NIH investigation and aftermath
The National Institutes of Health (NIH), which had awarded millions of dollars in grant funding to Wu’s projects over the years, launched an administrative investigation into her ties to Chinese researchers in 2019 as part of the first Trump administration’s “China Initiative,” according to the suit. Wu was born in China, but became a naturalized U.S. citizen in 2000.
“It was creating a climate of fear, not just for the faculty, but also for universities,” Kusakawa said of the China Initiative. “It wasn’t just a fear of being Chinese American. It was a fear of being associated with someone who’s Chinese American or perceived to be of a Chinese background.”
The lawsuit claims that no charges were ever brought against Wu, and that the NIH closed its investigation in 2023. In the same letter announcing she was no longer under NIH scrutiny, Feinberg leadership “cut her salary for lack of funding of her research during the NIH investigation,” added additional requirements for her to apply for future grants and “gave her only a limited chance” to meet those requirements, the suit says.
In February 2024, the lawsuit claims, Northwestern closed part of Wu’s lab space and “took away” members of her research team.

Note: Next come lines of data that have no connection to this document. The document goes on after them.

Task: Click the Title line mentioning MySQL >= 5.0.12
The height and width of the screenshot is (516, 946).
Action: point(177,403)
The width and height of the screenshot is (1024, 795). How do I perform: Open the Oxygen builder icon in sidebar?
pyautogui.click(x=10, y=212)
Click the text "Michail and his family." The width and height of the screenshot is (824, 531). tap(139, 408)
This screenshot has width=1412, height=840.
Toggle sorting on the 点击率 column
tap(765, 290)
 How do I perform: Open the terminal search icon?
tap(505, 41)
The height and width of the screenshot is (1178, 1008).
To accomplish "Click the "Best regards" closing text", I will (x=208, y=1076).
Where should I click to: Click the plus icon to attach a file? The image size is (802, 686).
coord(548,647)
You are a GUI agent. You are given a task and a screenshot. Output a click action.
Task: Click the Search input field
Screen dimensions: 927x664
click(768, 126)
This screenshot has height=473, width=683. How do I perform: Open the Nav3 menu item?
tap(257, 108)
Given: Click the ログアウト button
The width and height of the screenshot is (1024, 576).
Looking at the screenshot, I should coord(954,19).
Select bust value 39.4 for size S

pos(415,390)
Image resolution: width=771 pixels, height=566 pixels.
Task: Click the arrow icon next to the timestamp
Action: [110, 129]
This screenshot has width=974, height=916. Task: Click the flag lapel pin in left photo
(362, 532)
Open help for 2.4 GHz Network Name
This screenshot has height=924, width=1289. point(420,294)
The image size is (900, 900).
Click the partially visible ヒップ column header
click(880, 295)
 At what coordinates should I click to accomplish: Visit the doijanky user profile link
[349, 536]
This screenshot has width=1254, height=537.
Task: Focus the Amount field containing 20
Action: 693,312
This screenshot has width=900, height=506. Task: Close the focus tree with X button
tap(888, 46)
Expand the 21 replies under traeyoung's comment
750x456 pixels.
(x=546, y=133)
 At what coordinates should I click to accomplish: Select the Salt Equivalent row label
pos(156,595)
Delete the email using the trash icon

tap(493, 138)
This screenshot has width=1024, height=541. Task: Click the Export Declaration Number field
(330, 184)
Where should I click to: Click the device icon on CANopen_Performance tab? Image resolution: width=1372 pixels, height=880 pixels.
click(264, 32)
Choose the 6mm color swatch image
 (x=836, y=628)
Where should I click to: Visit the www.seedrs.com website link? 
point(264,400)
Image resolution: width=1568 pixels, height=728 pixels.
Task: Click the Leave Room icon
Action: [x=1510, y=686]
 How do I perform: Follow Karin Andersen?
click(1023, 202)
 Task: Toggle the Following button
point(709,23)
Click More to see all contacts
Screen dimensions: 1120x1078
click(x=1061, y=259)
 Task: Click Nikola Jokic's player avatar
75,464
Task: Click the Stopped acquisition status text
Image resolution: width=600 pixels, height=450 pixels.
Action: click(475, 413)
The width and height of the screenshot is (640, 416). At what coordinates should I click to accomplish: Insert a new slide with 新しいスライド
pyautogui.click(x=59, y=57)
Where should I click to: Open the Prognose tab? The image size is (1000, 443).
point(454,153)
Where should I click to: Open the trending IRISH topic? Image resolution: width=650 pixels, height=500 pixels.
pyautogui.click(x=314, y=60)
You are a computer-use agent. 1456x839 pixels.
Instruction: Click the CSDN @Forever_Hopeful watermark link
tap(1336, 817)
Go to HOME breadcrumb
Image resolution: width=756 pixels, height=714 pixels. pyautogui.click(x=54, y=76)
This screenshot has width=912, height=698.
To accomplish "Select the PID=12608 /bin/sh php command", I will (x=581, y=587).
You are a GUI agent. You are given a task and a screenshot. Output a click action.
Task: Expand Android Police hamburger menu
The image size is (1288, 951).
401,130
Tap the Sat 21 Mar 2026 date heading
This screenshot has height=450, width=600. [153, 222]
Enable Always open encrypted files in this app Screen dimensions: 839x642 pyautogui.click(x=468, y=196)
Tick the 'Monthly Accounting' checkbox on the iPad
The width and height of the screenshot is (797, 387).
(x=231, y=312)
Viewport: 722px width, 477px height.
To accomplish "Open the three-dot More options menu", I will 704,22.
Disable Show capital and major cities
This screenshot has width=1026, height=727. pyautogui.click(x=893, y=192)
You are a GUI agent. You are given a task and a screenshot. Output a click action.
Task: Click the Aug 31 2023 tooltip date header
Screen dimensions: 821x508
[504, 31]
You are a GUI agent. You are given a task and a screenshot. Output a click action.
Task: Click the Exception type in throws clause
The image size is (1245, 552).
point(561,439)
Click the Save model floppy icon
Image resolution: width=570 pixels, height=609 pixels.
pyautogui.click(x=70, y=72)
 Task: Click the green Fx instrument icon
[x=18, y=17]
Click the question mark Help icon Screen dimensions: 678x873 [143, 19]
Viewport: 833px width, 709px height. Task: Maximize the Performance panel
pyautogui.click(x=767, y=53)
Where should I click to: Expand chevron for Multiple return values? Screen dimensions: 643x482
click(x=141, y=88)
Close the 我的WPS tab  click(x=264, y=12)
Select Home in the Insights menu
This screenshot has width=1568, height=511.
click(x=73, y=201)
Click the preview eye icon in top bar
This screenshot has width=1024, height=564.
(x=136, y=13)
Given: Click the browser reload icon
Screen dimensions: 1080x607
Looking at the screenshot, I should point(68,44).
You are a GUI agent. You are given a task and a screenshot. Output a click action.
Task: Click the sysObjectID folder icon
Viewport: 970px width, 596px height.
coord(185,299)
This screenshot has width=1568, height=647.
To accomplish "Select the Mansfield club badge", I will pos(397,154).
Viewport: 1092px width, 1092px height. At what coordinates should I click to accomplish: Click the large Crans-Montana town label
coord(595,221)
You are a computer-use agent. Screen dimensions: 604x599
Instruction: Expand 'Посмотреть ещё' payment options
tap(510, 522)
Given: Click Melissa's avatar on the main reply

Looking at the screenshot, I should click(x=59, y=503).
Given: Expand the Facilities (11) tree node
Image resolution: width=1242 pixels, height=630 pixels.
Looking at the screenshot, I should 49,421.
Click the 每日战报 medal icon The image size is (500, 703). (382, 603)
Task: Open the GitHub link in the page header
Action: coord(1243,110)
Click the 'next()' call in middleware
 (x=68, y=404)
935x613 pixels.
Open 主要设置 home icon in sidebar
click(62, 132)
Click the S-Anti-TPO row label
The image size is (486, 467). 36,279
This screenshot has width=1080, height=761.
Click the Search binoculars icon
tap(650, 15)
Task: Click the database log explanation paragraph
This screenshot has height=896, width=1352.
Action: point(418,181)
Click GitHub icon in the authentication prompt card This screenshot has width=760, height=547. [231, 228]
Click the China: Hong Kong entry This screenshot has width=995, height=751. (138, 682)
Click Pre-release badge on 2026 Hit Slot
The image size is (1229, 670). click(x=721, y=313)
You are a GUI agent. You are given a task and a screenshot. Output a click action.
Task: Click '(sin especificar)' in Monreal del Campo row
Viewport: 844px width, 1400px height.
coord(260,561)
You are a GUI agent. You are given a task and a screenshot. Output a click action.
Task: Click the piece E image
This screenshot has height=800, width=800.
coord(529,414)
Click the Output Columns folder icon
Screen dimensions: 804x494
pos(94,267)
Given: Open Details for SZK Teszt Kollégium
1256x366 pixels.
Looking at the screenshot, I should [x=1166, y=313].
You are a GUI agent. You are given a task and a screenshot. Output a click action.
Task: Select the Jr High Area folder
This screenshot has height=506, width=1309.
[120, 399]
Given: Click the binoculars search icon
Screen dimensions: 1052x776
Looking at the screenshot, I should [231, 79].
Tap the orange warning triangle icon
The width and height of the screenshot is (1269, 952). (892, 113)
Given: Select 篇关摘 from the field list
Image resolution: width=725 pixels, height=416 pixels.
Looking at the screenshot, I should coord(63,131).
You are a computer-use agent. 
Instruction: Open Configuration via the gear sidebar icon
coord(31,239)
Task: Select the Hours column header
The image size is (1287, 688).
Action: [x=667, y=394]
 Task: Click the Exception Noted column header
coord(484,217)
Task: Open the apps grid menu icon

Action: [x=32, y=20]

In spite of this, the suit continues, Wu notified Northwestern administrators that she was in the process of applying for new NIH grants to continue her research. On May 2, 2024, according to the lawsuit, administrators “misleadingly” told Wu that she would be allowed to apply for NIH funding. Just days later, though, the university announced the “pending” closure of the rest of her lab.
Wu died by suicide on July 10, 2024.
“The alleged treatment of Dr. Wu is inconsistent with her status as one of very few endowed Asian American women professors and her nineteen years of contributions as a tenured faculty member at the Feinberg School,” the letter from Asian American scholars states. “Northwestern and Northwestern Memorial Hospital’s (NMH) treatment of Dr. Wu has shocked many in the research community and resulted in fear.”
‘Justice for my mom‘
Wu published 176 peer-reviewed articles and three books over the course of her career, according to the complaint. She held both a medical degree from Shanghai Medical University and a doctorate in cancer biology from Stanford University. She joined the faculty at Northwestern in 2005, after two years at Vanderbilt University.
Elizabeth Rao, Wu’s daughter, is an independent filmmaker and not a member of the AASF. She is also the executor of her mother’s estate.
“I hope for justice for my mom,” she wrote in an email.
Kusakawa said that if people consider the alleged treatment of Wu an isolated incident, they are missing why it has “hit a cord” in the Asian American research community. Professors and scientists, Kusakawa said, are concerned about receiving grants, or their projects being moved to someone else.
“Because they’ve become an inconvenience to their university or at worse, a risk where they will potentially lose funding or find themselves going through lengthy criminal investigations,” Kusakawa explained.